TASK TO COMPLETE:
In this exercise, set down every entry that follows exactly as it appears.

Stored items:
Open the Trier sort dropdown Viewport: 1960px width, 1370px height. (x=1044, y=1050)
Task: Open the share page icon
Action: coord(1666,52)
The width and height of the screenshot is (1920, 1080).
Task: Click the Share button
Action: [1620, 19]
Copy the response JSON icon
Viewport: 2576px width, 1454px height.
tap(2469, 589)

ANSWER AREA:
Open the Trier sort dropdown Viewport: 1960px width, 1370px height. (x=1044, y=1050)
Task: Open the share page icon
Action: coord(1666,52)
The width and height of the screenshot is (1920, 1080).
Task: Click the Share button
Action: [1620, 19]
Copy the response JSON icon
Viewport: 2576px width, 1454px height.
tap(2469, 589)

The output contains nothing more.